Bayesian Kullback Ying–Yang dependence reduction theory

Abstract

Bayesian Kullback Ying–Yang dependence reduction system and theory is presented. Via stochastic approximation, implementable algorithms and criteria are given for parameter learning and model selection, respectively. Three typical architectures are further studied on several special cases. The forward one is a general information theoretic dependence reduction model that maps an observation x into a representation y of k independent components, with k detectable by criteria.

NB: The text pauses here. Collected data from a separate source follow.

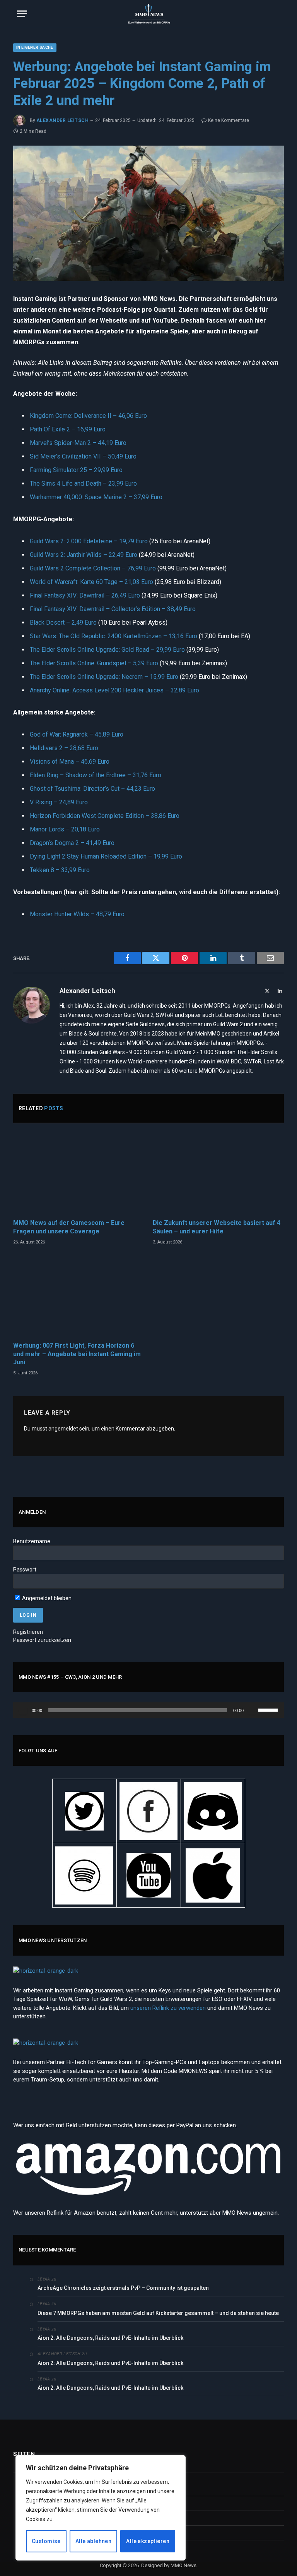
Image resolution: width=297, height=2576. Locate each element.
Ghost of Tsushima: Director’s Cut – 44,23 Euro (92, 788)
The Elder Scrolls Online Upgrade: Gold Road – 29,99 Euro (107, 649)
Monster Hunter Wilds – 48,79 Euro (77, 914)
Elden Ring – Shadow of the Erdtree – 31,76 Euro (95, 775)
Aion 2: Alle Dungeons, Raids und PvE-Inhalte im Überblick (110, 2338)
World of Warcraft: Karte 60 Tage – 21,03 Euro (91, 582)
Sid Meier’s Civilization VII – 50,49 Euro (83, 456)
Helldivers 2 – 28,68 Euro (64, 748)
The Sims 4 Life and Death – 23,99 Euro (83, 483)
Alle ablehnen (93, 2541)
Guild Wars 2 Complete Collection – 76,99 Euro (93, 568)
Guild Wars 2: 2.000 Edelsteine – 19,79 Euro (89, 541)
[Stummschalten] (252, 1710)
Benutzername (31, 1541)
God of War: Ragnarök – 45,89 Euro (76, 734)
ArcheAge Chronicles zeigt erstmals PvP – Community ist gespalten (123, 2288)
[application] (148, 1710)
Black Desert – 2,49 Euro (63, 622)
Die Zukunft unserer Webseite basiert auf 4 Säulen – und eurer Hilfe (216, 1227)
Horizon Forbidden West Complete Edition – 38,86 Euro (104, 815)
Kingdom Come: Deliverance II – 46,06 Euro (88, 415)
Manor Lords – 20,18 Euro (65, 829)
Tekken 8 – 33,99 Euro (60, 870)
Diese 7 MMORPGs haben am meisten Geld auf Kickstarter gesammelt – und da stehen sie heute (159, 2313)
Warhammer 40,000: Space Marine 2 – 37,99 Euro (96, 497)
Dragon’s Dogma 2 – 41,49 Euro (72, 843)
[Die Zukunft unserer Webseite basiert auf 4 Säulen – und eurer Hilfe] (218, 1173)
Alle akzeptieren (147, 2541)
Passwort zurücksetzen (42, 1640)
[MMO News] (148, 13)
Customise (46, 2541)
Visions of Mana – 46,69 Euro (69, 761)
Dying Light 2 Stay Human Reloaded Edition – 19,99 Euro (106, 856)
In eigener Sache (34, 47)
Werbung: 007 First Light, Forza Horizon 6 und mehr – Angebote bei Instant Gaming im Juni (77, 1354)
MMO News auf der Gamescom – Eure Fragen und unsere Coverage (69, 1227)
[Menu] (22, 13)
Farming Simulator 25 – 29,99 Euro (76, 470)
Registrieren (28, 1632)
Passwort (24, 1569)
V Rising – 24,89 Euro (59, 802)
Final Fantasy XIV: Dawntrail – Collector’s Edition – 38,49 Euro (113, 609)
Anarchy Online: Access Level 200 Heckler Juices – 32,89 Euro (114, 690)
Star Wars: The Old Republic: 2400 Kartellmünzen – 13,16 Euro (113, 636)
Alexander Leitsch (62, 120)
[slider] (269, 1709)
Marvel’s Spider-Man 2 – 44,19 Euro (78, 443)
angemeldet (63, 1428)
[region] (100, 2508)
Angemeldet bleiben (46, 1598)
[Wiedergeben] (23, 1710)
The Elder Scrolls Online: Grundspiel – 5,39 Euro (94, 663)
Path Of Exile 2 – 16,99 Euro (68, 429)
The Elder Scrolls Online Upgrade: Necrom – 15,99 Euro (104, 676)
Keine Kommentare (228, 120)
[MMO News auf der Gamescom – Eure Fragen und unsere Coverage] (78, 1173)
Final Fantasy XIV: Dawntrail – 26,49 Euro (85, 595)
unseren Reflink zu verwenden (168, 2007)
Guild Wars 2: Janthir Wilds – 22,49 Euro (83, 554)
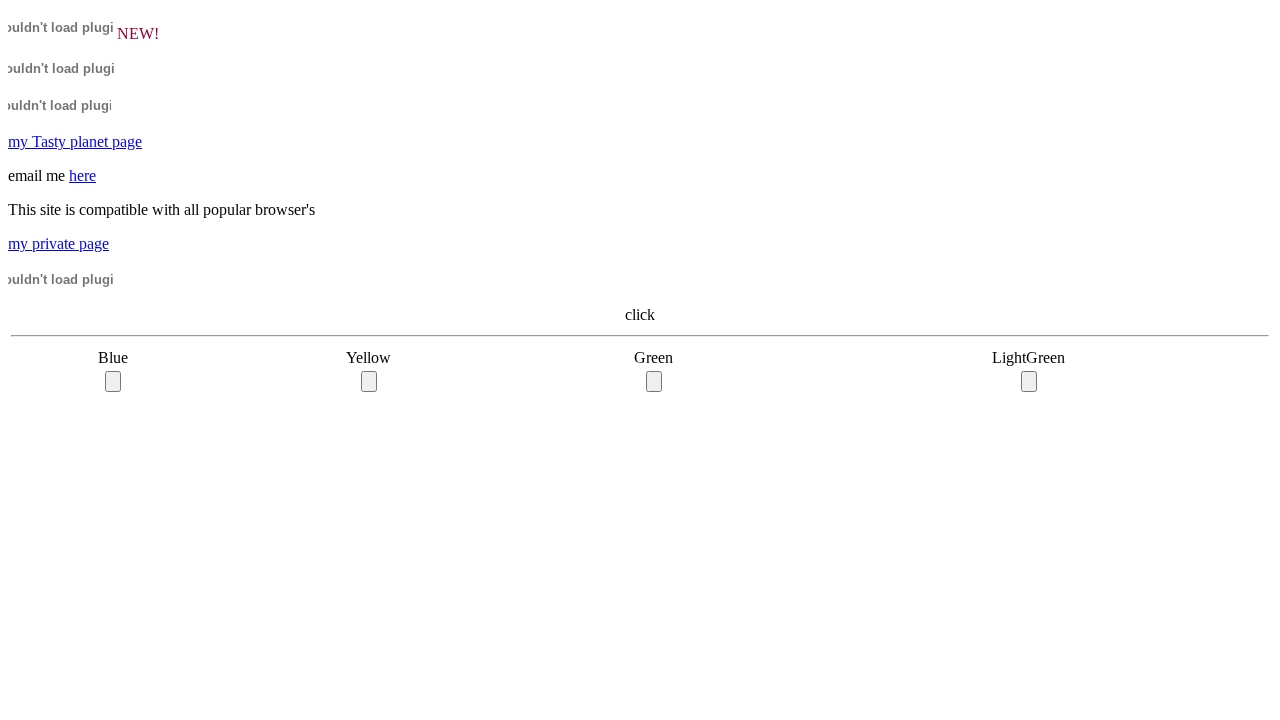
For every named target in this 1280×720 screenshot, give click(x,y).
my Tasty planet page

For the special cases of invertible map x→ y, a general adaptive algorithm is obtained, which not only is applicable to nonlinear or post-nonlinear mixtures, but also provides an adaptive EM algorithm that implements the previously proposed learned parametric mixture method for independent component analysis (ICA) on linear mixtures. The backward architecture provides a maximum likelihood independent factor model for modeling observations from unknown number of independent factors via a linear or nonlinear system under noisy situations. For the special cases of linear or post-nonlinear mixture under Gaussian noise, the simplified adaptive algorithm and the criterion for detecting k are given, with an approximately optimal linear mapping x→ y suggested. Moreover, if the independent factors are assumed to be standard Gaussians, we are further led to the conventional factor analysis, but with a new adaptive algorithm for its estimation and a criterion for deciding the number of factors. The bi-directional architecture combines the advantages of backward and forward ones. A mean field approximation is presented, with a simplified adaptive parameter learning algorithm and an approximate k-selection criterion. Moreover, its special cases lead to the existing least mean square error reconstruction learning and the one hidden layer deterministic Helmholtz machine, with new findings. Also, a specific degenerate case of bi-directional architecture results in a non-invertible but adaptively implementable forward on to mapping for ICA. Experiments on binary sources are demonstrated with successes.